In music, an eight-bar blues is a typical blues chord progression, "the second most common blues form,"[1] "common to folk, rock, and jazz forms of the blues,"[2] taking eight 4/4 or 12/8 bars to the verse.

Examples include "Sitting on Top of the World" and "Key to the Highway",[3] "Trouble in Mind" and "Stagolee".[4] "Heartbreak Hotel", "How Long Blues", "Ain't Nobody's Business", "Cherry Red", and "Get a Haircut" are all eight-bar blues standards.[citation needed]

One variant using this progression is to couple one eight-bar blues melody with a different eight-bar blues bridge to create a blues variant of the standard 32-bar song. "Walking By Myself", "I Want a Little Girl" and "(Romancing) In The Dark" are examples of this form.[citation needed] See also blues ballad.

Eight bar blues progressions have more variations than the more rigidly defined twelve bar format. The move to the IV chord usually happens at bar 3 (as opposed to 5 in twelve bar). However, "the I chord moving to the V chord right away, in the second measure, is a characteristic of the eight-bar blues."[1]

In the following examples each box represents a 'bar' of music (the specific time signature is not relevant). The chord in the box is played for the full bar. If two chords are in the box they are each played for half a bar, etc. The chords are represented as scale degrees in Roman numeral analysis. Roman numerals are used so the musician may understand the progression of the chords regardless of the key it is played in.

Eight-bar blues[5]
I V7 IV7 IV7
I V7 IV7 I V7

About this sound Play eight bar blues in C 

"Worried Life Blues" (probably the most common eight bar blues progression):

I I IV IV
I V I IV I V

About this sound Play eight bar blues progression in C 

"Heartbreak Hotel" (variation with the I on the first half):

I I I I
IV IV V I

J. B. Lenoir's "Slow Down"[6] and "Key to the Highway" (variation with the V at bar 2):

I7 V7 IV7 IV7
I7 V7 I7 V7

[1][7]

"Get a Haircut" by George Thorogood (simple progression):

I I I I
IV IV V V

Jimmy Rogers' "Walkin' By Myself"[6] (somewhat unorthodox example of the form):

I7 I7 I7 I7
IV7 V7 I7 V7

Howlin Wolf's version of "Sitting on Top of the World" uses movement between major and dominant 7th and major and minor fourth:

I I7 IV iv
I7 V I7 IV I7  V

The first four bar progression used by Wolf is also used in Nina Simone's 1965 version of Trouble in Mind, but with a more uptempo beat than Sitting on Top of the World:

I I7 IV iv
I VI7 ii V I IV I  V

The progression may be created by dropping the first four bars from the twelve-bar blues, as in the solo section of Bonnie Raitt's "Love Me Like a Man" and Buddy Guy's "Mary Had a Little Lamb":[8]

IV7 IV7 I7 I7
V7 IV7 I7 V7

(The same chord progression can also be called a sixteen-bar blues, if each symbol above is taken to be a half note in 2/2 or 4/4 time—blues has not traditionally been associated with notation, so its form becomes a bit slippery when written down.) For example "Nine Pound Hammer".[3] Ray Charles's original instrumental "Sweet Sixteen Bars" is another example.

See also[edit]

Sources[edit]

  1. ^ a b c Riker, Wayne (1994).
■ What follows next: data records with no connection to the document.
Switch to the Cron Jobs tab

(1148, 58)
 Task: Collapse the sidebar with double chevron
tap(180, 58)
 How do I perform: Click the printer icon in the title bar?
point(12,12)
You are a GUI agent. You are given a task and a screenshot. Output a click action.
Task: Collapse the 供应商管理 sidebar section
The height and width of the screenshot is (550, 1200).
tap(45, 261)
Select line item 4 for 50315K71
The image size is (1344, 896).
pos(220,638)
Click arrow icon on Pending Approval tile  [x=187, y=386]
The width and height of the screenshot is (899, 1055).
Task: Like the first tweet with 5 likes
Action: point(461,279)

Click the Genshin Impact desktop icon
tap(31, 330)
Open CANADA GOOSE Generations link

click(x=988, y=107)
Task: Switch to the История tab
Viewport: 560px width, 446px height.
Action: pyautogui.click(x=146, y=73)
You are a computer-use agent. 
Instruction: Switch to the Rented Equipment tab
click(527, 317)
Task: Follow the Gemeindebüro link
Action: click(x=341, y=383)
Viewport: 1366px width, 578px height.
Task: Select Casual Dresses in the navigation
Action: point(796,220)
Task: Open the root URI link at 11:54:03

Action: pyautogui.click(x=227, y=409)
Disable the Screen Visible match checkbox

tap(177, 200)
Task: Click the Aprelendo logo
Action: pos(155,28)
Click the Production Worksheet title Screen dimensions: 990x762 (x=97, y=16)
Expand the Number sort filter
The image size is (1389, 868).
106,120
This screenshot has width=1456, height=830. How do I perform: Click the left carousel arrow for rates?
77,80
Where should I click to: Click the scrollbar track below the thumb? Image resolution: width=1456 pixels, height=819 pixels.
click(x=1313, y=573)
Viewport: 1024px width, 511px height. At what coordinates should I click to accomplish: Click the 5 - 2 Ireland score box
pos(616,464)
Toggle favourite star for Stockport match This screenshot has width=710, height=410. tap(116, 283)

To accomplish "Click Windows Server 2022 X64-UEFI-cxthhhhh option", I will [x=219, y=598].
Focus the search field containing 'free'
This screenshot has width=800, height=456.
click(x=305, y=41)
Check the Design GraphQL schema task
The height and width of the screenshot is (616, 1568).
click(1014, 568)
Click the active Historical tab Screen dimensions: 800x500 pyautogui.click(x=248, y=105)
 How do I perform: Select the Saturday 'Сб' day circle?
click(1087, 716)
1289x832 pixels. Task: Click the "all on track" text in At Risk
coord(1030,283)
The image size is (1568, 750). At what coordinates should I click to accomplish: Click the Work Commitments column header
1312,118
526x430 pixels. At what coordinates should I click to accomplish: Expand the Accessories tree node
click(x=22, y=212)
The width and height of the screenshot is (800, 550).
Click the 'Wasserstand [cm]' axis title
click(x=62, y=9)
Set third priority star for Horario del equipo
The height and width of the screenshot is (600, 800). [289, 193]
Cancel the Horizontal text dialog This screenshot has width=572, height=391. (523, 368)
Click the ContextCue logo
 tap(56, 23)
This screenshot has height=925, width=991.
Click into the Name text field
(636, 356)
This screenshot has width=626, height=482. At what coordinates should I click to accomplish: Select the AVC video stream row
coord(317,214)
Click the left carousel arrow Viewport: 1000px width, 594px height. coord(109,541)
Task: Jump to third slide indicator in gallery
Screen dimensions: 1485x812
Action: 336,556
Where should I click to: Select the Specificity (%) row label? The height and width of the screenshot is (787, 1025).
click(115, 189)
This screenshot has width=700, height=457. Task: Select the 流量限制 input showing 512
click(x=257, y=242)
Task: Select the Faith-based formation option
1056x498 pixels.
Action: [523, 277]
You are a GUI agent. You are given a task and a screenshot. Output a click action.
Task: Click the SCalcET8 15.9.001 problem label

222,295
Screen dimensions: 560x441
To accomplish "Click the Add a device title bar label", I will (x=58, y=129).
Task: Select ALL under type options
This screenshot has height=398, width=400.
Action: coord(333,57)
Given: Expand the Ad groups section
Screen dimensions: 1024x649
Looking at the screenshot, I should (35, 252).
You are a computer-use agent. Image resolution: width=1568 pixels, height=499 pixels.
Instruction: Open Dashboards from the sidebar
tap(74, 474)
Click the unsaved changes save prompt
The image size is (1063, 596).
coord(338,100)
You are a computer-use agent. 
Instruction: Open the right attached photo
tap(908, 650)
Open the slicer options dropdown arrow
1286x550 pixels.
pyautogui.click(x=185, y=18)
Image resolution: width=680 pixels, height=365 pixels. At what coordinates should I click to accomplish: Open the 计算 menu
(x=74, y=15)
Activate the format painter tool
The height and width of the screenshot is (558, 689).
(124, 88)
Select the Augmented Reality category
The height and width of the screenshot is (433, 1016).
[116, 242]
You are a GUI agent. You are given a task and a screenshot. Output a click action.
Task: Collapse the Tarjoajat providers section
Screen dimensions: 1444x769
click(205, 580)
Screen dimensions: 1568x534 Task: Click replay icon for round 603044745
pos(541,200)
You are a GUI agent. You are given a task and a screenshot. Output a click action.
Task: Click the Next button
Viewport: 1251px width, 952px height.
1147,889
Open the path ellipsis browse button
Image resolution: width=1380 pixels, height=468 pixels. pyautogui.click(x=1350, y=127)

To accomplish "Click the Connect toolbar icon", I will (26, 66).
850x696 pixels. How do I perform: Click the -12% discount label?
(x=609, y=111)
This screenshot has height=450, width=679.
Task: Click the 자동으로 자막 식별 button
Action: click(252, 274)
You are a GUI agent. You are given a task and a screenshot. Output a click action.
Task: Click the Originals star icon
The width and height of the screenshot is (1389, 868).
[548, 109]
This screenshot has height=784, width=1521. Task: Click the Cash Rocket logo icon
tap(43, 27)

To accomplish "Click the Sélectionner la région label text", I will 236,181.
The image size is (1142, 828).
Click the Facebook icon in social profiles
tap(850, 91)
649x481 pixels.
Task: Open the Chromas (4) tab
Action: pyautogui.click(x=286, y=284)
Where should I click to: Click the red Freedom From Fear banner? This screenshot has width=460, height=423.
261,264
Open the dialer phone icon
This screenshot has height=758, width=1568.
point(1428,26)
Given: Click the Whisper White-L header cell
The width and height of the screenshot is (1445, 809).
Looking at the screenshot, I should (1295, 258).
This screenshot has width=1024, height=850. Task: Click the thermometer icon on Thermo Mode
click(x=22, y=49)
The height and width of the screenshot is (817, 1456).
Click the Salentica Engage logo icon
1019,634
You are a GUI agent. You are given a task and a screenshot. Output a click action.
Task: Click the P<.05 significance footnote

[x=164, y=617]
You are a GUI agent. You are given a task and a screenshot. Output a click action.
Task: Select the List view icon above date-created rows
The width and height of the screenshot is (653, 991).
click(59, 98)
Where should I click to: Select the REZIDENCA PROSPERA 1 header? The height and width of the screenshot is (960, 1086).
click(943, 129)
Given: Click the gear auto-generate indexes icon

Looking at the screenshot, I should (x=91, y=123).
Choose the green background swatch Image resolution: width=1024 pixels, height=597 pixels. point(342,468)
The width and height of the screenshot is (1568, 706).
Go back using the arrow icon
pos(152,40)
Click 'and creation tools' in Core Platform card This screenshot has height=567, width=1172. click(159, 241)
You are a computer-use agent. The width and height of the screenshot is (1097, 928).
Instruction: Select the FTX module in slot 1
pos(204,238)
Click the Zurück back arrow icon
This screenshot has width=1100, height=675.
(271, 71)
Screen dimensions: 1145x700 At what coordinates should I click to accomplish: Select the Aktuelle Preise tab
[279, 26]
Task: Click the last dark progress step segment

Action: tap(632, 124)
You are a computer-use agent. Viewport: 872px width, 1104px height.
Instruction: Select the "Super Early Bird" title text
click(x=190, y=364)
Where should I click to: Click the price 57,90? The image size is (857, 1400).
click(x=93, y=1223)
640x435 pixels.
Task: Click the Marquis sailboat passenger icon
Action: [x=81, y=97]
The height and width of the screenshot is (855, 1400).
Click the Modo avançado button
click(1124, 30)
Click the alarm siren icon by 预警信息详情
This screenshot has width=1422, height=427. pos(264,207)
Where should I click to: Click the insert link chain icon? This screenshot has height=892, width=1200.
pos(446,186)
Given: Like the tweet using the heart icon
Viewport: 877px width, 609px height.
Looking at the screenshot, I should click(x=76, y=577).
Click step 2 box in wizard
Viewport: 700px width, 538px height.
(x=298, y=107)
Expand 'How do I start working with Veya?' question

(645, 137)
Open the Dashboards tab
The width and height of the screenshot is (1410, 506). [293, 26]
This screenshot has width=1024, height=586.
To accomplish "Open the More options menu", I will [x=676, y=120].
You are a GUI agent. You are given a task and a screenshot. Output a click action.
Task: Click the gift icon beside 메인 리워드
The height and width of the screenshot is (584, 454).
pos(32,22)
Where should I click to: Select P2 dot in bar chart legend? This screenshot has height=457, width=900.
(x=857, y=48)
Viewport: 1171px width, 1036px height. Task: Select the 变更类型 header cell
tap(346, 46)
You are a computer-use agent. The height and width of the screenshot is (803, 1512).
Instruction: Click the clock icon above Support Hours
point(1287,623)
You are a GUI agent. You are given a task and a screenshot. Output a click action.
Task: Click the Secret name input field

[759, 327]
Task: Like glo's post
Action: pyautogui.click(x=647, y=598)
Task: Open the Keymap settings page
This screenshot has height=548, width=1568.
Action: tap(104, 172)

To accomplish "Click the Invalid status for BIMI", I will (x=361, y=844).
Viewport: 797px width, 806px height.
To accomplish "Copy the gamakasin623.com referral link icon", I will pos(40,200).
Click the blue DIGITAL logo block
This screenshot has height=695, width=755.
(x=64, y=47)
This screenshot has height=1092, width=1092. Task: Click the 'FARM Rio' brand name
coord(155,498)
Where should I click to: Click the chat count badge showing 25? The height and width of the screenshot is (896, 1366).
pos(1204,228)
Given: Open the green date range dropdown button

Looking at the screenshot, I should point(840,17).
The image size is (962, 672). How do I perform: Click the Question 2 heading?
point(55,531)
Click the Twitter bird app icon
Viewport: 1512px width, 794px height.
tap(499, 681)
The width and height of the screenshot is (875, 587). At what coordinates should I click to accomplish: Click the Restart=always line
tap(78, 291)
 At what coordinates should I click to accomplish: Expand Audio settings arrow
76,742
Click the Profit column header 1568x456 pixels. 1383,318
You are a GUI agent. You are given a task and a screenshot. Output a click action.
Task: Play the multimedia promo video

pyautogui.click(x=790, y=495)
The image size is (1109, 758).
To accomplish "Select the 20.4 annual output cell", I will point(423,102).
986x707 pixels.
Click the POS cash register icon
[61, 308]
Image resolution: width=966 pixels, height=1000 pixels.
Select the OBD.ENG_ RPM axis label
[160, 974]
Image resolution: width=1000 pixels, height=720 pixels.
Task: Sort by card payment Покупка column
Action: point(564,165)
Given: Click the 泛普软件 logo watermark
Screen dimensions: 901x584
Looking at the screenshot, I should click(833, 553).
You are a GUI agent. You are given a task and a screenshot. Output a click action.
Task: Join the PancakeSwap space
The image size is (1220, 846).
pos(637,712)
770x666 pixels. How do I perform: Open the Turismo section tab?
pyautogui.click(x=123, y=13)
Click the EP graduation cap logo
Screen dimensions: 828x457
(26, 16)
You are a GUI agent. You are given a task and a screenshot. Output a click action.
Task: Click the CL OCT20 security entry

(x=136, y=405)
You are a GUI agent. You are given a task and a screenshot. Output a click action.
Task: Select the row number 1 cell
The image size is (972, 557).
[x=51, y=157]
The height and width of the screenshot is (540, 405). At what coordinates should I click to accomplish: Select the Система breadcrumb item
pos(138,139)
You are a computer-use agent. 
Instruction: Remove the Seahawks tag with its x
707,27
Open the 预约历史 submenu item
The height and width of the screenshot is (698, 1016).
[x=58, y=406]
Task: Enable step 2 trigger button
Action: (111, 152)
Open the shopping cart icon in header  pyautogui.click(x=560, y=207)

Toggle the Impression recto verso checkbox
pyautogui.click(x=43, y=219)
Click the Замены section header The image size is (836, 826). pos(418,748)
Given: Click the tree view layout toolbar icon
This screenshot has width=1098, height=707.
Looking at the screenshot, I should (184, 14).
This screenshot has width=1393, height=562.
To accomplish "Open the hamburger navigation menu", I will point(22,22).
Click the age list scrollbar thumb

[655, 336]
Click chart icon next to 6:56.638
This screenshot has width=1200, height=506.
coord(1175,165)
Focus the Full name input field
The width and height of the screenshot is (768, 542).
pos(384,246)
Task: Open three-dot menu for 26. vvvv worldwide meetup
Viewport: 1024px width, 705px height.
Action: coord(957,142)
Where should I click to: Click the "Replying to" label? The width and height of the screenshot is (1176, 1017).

Complete Blues Guitar Method: Mastering Blues Guitar, p.91. ISBN 978-0-7390-0408-1.
  2. ^ Barrett, David (2000). Blues Harmonica Jam Tracks & Soloing Concepts #1, p.8. ISBN 978-0-7866-5653-0.
  3. ^ a b James, Steve (2001). Inside Blues Guitar, p.18. ISBN 978-1-890490-36-2.
  4. ^ George Heaps-Nelson, Barbara Koehler (1989). You Can Teach Yourself Harmonica, p.87. ISBN 978-0-87166-264-4.
  5. ^ Alfred Publishing (2002). Beginning Delta Blues Guitar, p.41. ISBN 978-0-7390-3006-6.
  6. ^ a b David Barrett, John Garcia (2008). Improvising Blues Harmonica, p.50. ISBN 978-0-7866-7321-6.
  7. ^ Barrett, David (2006). Blues Harmonica Play-along Trax, p.16. ISBN 978-0-7866-7393-3.
  8. ^ Riker (1994), p.92.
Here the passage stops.